Start Excerpted data

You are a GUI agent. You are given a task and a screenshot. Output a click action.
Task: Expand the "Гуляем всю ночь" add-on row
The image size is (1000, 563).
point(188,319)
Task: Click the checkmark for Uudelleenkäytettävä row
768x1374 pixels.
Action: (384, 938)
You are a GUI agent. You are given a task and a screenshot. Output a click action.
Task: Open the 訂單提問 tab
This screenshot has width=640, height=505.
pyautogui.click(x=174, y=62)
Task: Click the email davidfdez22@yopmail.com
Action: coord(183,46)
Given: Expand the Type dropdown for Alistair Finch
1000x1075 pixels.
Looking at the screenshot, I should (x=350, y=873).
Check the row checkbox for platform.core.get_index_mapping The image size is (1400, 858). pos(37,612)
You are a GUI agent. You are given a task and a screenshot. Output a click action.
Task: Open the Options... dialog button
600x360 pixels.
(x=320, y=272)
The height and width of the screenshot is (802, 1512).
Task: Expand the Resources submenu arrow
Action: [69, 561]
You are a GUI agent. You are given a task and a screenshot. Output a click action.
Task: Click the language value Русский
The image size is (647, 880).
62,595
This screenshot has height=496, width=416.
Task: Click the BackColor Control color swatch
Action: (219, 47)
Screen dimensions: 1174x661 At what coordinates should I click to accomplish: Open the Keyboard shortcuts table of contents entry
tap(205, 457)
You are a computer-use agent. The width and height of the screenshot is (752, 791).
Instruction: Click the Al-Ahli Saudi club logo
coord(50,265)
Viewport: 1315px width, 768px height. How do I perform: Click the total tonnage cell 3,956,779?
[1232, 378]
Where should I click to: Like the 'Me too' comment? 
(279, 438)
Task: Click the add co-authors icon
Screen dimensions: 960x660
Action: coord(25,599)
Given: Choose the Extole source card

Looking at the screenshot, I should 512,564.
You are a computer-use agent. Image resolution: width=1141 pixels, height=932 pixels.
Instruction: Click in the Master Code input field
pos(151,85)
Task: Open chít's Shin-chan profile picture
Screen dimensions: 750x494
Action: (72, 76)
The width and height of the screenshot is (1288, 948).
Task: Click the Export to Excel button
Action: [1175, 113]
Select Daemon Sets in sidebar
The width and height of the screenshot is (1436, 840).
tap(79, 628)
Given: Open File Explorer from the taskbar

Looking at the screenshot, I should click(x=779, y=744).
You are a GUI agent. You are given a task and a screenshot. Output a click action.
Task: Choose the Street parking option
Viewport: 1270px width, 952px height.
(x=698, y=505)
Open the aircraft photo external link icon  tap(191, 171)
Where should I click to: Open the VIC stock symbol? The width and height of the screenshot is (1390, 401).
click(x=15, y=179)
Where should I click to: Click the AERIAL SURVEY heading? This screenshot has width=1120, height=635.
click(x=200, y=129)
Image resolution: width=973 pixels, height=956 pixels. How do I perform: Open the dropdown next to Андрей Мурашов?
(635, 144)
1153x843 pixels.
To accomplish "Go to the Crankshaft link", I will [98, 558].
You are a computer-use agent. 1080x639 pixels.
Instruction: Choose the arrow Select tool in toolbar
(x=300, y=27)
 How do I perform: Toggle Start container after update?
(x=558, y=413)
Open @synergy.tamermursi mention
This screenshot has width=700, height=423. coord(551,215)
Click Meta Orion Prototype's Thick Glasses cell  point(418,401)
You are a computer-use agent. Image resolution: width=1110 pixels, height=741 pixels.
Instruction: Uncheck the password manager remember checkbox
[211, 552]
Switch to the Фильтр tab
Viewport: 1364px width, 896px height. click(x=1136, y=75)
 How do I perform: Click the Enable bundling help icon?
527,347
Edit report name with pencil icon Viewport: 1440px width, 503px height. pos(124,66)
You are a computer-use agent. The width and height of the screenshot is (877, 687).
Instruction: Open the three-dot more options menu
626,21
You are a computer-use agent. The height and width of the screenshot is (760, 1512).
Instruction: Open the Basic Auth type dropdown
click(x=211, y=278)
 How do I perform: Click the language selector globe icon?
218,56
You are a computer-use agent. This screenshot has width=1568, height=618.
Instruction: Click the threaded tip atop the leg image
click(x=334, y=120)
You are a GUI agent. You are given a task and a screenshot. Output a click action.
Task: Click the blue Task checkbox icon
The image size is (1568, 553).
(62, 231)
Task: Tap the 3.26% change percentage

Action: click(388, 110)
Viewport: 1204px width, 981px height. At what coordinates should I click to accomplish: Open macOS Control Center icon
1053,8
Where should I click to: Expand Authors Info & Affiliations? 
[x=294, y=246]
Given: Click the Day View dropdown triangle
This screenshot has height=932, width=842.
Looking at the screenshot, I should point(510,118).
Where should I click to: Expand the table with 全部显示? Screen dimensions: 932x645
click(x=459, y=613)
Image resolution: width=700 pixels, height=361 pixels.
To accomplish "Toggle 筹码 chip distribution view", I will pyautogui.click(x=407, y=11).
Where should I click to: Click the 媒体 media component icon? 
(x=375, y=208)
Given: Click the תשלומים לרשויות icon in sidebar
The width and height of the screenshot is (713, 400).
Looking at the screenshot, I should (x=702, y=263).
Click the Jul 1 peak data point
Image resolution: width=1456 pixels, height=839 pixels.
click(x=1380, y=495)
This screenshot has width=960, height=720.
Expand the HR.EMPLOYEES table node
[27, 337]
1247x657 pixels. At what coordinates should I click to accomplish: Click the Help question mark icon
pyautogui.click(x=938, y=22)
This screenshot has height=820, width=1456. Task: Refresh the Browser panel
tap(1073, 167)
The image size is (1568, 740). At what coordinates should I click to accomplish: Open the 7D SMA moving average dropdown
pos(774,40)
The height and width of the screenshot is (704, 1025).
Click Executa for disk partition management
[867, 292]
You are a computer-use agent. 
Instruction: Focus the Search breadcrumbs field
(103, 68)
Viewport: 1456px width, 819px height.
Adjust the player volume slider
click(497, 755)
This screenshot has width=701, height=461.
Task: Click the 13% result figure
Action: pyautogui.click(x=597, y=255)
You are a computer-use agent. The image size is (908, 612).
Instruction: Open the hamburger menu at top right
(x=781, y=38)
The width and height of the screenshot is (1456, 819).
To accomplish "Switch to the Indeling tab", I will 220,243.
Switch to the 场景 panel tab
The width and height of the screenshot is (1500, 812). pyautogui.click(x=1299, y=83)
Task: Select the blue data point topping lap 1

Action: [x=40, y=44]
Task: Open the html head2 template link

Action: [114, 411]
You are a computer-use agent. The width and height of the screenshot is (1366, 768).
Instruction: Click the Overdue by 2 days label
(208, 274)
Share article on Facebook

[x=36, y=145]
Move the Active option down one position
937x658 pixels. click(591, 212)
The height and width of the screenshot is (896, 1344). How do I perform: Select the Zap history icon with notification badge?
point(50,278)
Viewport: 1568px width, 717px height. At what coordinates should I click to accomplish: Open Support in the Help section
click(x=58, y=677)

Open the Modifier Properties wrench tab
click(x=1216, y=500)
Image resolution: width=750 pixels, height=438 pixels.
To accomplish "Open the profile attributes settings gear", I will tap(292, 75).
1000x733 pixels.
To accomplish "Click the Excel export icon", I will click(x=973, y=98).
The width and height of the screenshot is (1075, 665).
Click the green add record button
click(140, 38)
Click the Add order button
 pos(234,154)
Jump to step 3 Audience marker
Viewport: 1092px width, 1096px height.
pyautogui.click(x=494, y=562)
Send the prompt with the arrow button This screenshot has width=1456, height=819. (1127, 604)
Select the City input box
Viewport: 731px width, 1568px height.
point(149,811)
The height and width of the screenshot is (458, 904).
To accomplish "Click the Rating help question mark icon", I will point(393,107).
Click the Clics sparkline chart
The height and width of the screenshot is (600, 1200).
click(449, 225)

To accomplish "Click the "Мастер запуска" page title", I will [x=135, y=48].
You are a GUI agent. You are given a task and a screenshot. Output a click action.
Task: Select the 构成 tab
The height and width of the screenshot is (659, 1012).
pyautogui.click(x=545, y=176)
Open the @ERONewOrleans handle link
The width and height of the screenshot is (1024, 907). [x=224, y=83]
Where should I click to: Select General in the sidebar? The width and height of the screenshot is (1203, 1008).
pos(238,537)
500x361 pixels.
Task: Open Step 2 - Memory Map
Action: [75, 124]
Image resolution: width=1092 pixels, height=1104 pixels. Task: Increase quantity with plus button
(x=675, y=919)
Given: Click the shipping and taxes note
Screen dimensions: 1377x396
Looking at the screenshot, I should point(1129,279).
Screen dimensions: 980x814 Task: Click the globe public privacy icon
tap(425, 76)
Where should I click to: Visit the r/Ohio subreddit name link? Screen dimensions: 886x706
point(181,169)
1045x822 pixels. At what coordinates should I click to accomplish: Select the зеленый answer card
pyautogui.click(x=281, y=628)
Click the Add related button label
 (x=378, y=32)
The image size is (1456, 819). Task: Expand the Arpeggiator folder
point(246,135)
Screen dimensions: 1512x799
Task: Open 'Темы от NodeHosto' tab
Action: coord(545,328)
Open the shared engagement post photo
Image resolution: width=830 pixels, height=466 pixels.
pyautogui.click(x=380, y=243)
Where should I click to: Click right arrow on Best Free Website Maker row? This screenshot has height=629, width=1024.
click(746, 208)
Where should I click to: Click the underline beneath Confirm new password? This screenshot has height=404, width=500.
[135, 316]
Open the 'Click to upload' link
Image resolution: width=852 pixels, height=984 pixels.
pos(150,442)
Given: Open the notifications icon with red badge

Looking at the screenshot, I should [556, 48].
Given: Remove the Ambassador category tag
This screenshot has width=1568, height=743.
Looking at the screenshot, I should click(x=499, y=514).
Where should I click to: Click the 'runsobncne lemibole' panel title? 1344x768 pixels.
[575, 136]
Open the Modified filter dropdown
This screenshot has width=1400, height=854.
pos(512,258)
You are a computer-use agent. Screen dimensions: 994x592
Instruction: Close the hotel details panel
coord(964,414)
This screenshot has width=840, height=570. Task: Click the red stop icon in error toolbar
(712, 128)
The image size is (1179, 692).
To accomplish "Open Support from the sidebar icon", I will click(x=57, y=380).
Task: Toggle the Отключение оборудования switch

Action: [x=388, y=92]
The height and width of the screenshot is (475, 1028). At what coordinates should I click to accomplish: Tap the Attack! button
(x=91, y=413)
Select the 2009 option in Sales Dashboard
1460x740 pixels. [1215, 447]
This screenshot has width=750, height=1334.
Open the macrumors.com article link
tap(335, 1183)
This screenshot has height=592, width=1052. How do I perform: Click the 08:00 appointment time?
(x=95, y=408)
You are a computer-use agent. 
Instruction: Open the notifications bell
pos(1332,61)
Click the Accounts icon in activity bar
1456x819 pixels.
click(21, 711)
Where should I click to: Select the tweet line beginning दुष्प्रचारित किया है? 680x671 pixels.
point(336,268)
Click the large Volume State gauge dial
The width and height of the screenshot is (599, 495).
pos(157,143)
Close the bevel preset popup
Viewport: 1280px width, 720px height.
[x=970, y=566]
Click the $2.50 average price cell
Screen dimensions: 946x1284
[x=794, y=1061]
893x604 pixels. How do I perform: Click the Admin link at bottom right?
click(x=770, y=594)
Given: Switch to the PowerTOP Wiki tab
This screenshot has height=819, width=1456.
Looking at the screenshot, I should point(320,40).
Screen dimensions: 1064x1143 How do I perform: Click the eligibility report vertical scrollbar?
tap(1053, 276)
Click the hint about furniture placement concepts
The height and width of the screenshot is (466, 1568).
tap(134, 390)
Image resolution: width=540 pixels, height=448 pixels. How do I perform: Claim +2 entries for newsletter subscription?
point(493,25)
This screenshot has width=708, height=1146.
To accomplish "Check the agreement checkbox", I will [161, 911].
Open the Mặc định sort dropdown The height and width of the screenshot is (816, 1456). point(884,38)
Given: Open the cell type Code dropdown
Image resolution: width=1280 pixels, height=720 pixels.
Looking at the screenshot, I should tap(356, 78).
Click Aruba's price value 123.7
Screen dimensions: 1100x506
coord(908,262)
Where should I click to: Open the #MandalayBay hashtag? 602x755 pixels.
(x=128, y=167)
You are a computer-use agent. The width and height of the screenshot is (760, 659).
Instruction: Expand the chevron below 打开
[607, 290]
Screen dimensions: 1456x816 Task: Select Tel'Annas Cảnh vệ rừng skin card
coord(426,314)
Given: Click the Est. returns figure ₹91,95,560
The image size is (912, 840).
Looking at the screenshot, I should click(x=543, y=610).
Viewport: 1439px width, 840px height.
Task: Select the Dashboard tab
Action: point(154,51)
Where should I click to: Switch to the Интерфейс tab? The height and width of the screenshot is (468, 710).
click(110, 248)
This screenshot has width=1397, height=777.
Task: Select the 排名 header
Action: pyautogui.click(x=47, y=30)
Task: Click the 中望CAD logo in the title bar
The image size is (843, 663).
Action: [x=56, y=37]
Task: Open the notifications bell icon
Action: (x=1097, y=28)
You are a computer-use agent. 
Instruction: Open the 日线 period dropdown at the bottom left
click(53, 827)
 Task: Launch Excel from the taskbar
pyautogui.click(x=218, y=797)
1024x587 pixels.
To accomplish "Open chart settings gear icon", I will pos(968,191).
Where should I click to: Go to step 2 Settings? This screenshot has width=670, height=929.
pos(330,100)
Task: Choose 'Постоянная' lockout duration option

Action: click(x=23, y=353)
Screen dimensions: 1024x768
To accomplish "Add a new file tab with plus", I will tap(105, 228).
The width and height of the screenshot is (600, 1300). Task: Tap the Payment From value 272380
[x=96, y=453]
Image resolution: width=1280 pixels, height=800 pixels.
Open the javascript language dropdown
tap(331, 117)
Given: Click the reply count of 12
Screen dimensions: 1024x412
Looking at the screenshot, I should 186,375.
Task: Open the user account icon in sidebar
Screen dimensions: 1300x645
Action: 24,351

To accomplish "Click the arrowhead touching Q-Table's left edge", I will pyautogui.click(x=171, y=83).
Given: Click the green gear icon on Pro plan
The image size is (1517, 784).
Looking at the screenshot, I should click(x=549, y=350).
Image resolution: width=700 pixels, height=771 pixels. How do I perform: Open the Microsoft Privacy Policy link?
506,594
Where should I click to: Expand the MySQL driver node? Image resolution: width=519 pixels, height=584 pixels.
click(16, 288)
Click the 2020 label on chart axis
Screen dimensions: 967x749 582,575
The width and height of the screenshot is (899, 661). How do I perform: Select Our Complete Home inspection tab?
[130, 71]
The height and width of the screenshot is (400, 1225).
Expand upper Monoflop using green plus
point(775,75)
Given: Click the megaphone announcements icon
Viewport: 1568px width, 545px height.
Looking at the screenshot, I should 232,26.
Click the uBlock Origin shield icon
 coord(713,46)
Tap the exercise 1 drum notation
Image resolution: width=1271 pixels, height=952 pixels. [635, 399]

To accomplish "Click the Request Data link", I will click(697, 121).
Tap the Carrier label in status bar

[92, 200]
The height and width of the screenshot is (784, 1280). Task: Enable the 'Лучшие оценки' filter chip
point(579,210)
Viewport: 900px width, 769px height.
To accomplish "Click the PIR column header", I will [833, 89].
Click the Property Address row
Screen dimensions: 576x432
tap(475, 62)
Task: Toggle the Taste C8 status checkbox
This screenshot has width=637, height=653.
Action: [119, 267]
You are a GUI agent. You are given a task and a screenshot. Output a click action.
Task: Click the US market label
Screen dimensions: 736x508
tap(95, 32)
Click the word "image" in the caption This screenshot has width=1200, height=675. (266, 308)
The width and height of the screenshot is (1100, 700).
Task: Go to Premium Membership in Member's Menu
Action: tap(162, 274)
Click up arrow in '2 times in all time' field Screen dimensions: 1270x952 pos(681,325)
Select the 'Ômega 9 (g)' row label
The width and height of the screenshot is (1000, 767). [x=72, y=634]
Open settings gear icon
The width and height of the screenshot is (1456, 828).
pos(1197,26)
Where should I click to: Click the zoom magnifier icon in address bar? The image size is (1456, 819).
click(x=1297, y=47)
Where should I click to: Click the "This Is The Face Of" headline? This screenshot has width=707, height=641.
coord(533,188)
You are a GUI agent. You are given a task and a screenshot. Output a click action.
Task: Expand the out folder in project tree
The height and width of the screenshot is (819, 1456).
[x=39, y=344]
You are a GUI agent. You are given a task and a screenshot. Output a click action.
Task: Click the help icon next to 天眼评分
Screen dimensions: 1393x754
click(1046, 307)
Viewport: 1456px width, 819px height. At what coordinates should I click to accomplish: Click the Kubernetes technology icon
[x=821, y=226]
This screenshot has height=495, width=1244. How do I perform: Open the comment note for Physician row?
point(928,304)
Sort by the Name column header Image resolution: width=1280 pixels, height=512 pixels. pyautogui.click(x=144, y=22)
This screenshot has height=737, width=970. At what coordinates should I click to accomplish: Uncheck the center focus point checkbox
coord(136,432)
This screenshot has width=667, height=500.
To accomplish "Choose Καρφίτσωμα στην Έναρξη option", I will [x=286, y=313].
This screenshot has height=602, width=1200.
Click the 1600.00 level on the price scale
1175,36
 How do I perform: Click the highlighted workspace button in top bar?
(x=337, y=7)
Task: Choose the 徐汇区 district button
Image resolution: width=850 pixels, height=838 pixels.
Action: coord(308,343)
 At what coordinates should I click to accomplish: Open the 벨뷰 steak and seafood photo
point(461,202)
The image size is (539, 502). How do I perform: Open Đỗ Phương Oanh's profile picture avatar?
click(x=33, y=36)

End Excerpted data

→ Set problem: Render the record lines as a JSON list of strings with one string per line, starting at the line that contains "Where should I click to: Click the 'runsobncne" and continuing through the line that contains "Action: [x=388, y=92]". Include both end lines and omit blank lines.

→ Full solution:
[
  "Where should I click to: Click the 'runsobncne lemibole' panel title? 1344x768 pixels.",
  "[575, 136]",
  "Open the Modified filter dropdown",
  "This screenshot has width=1400, height=854.",
  "pos(512,258)",
  "You are a computer-use agent. Screen dimensions: 994x592",
  "Instruction: Close the hotel details panel",
  "coord(964,414)",
  "This screenshot has width=840, height=570. Task: Click the red stop icon in error toolbar",
  "(712, 128)",
  "The image size is (1179, 692).",
  "To accomplish \"Open Support from the sidebar icon\", I will click(x=57, y=380).",
  "Task: Toggle the Отключение оборудования switch",
  "Action: [x=388, y=92]"
]